-- Material provided --

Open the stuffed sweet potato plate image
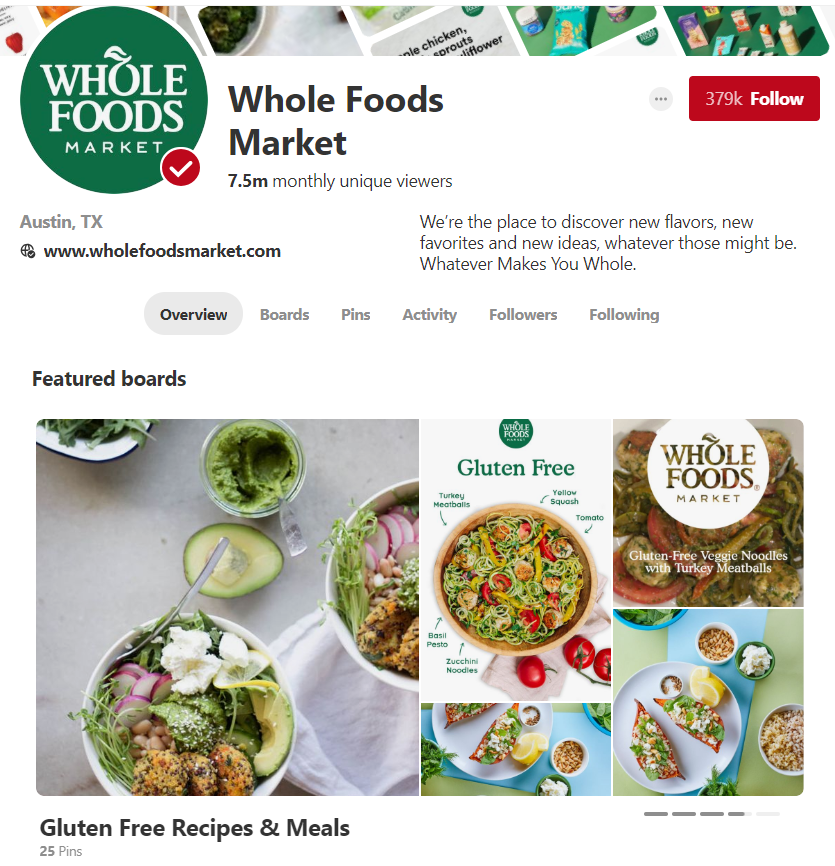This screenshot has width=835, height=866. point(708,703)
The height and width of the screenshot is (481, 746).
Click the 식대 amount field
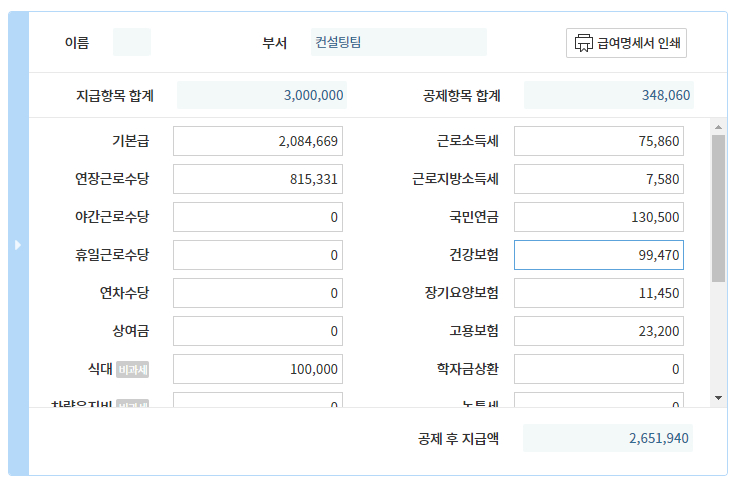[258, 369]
==
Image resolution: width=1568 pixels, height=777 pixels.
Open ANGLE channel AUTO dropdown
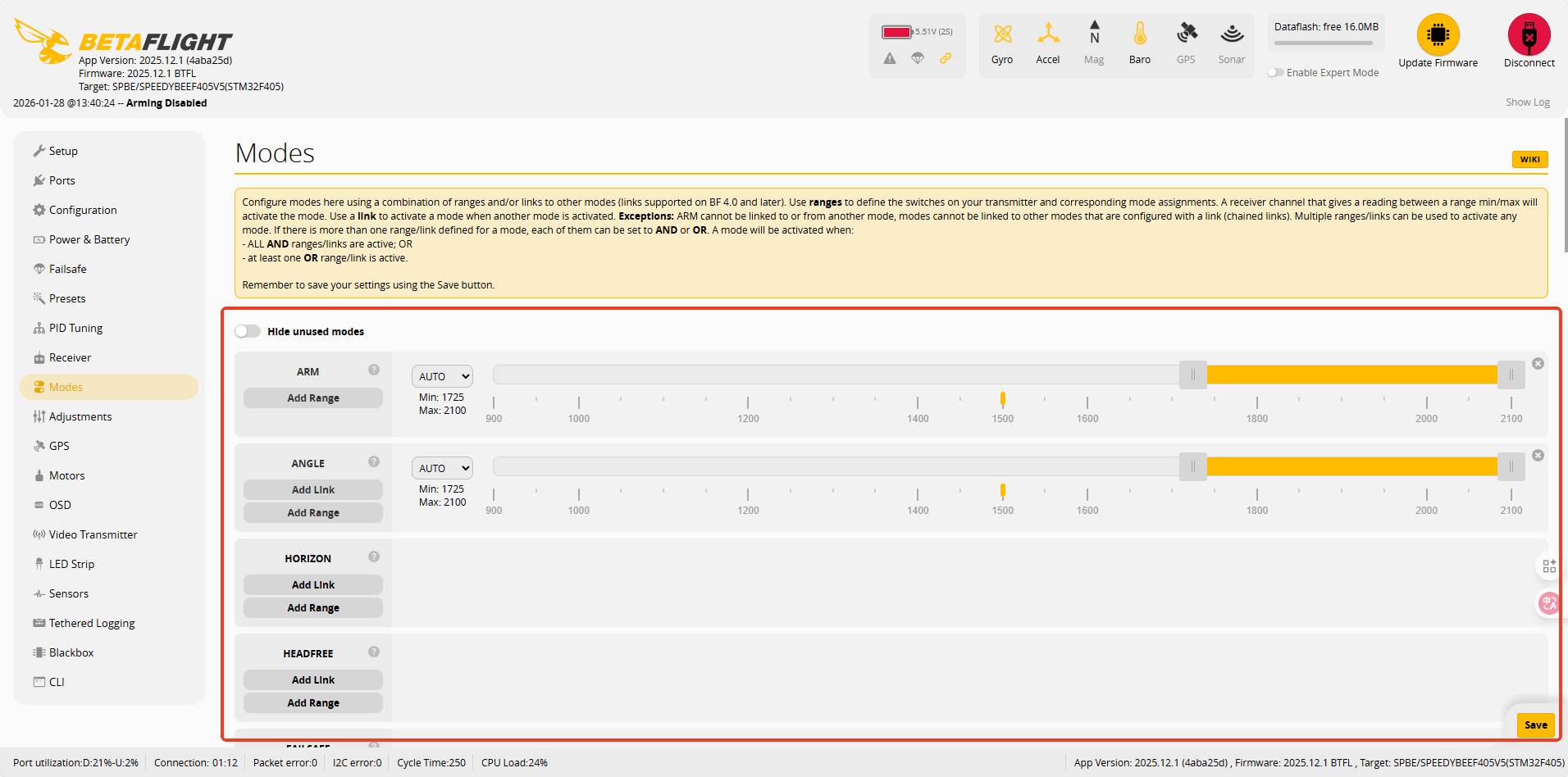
---
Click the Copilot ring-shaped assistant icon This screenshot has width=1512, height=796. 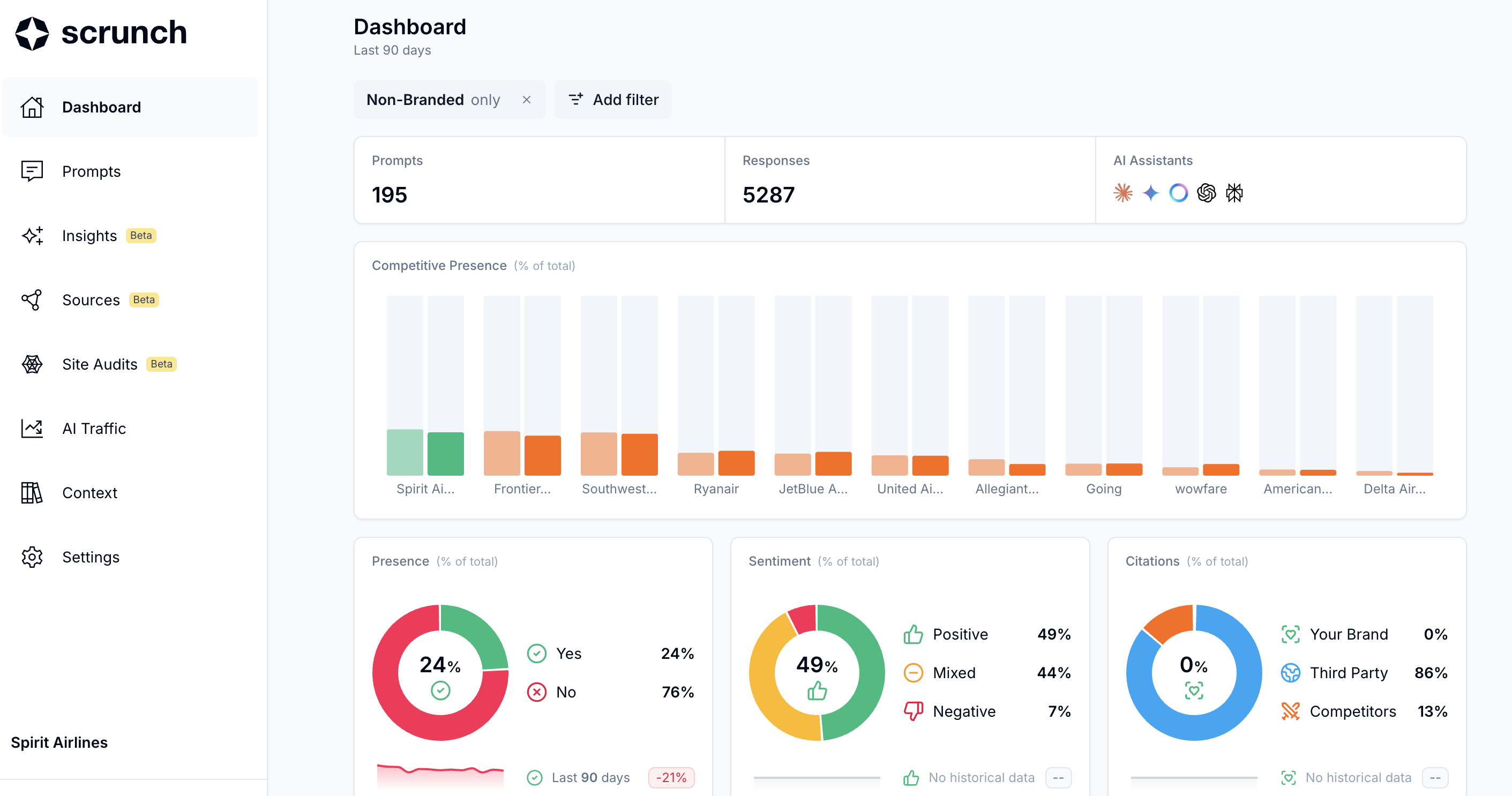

-- Description of the task --
Rewrite the stretch of material that opens with the line containing "Image resolution: width=1568" and closes with the line containing "Open ANGLE channel AUTO dropdown", both lines included, as a numbered list with blank lines omitted.

-- Answer for the task --
1. Image resolution: width=1568 pixels, height=777 pixels.
2. Open ANGLE channel AUTO dropdown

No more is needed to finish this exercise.